Conformational transitions in cytidine bulge-containing deoxytridecanucleotide duplexes: extra cytidine equilibrates between looped out (low temperature) and stacked (elevated temperature) conformations in solution

High-resolution homonuclear and heteronuclear two-dimensional NMR studies have been carried out on the self-complementary d(C-C-G-C-G-A-A-T-T-C-C-G-G) duplex (designated GCG 13-mer) in aqueous solution. This sequence contains an extra cytidine located between residues G3 and G4 on each strand of the duplex.
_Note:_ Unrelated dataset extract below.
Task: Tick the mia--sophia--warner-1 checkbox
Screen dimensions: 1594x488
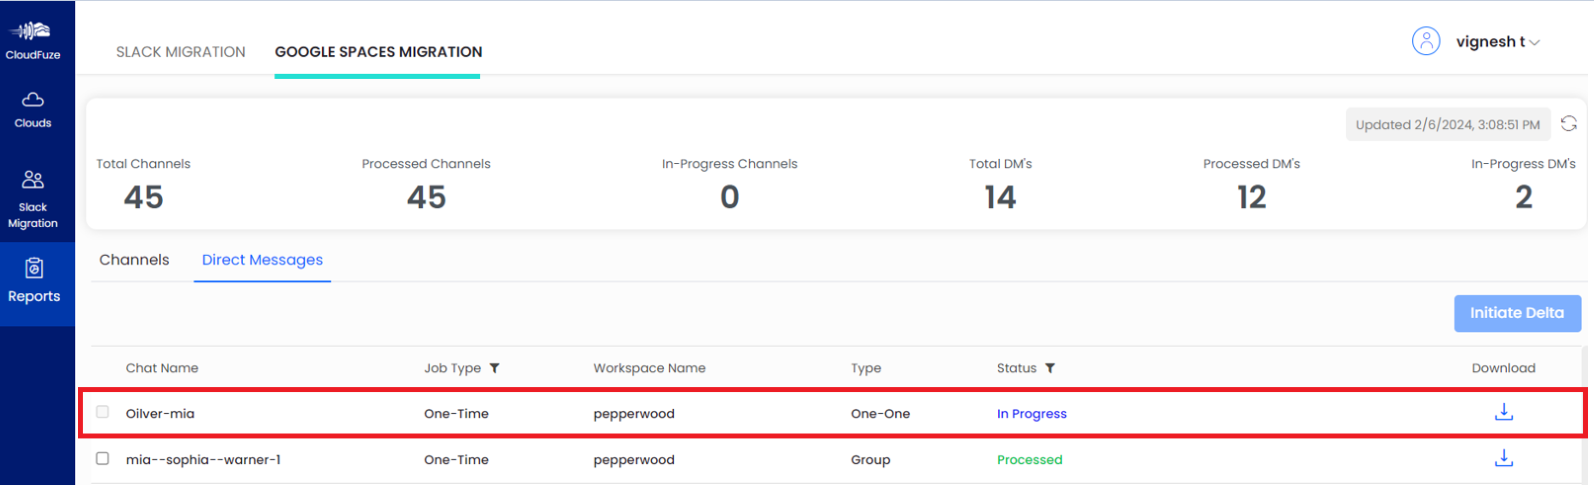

The exchangeable and nonexchangeable proton resonances have been assigned from an analysis of two-dimensional nuclear Overhauser enhancement (NOESY) and correlated (COSY and relay COSY) spectra for the GCG 13-mer duplex in H2O and D2O solution. The extra cytidine at the bulge site (designated CX) results in more pronounced changes in the NOE distance connectivities for the G3-CX-G4 segment centered about the CX residue compared to the C9-C10 segment on the partner strand opposite the CX residue for the GCG 13-mer duplex at 25 degrees C. The cross-peak intensities in the short mixing time NOESY spectrum also establish that all glycosidic torsion angles including that of CX are anti in the GCG 13-mer duplex at 25 degrees C. The observed chemical shift changes for the CX base protons and the G3pCX phosphorus resonance with temperature between 0 and 40 degrees C demonstrate a temperature-dependent conformational equilibrium in the premelting transition region. The NOE and chemical shift parameters establish that the predominant conformation at low temperature (0 degree C) has the extra cytidine looped out of the helix with the flanking G3.C10 and G4.C9 base pairs stacked on each other. These results support conclusions based on earlier one-dimensional NMR studies of extra cytidine containing complementary duplexes in aqueous solution [Morden, K. M., Chu, Y. G., Martin, F. H., & Tinoco, I., Jr. (1983) Biochemistry 22, 5557-5563. Woodson, S. A., & Crothers, D. M. (1987) Biochemistry 26, 904-912]. By contrast, the chemical shift and NOE parameters demonstrate that the conformational equilibrium shifts toward a structure with a stacked extra cytidine on raising the temperature to 40 degrees C prior to the helix-coil melting transition. The most downfield shifted phosphorus resonance in the GCG 13-mer duplex has been assigned to the phosphate in the C2-G3 step, and this observation demonstrates that the perturbation in the phosphodiester backbone extends to regions removed from the (G3-CX-G4).(C9-C10) bulge site.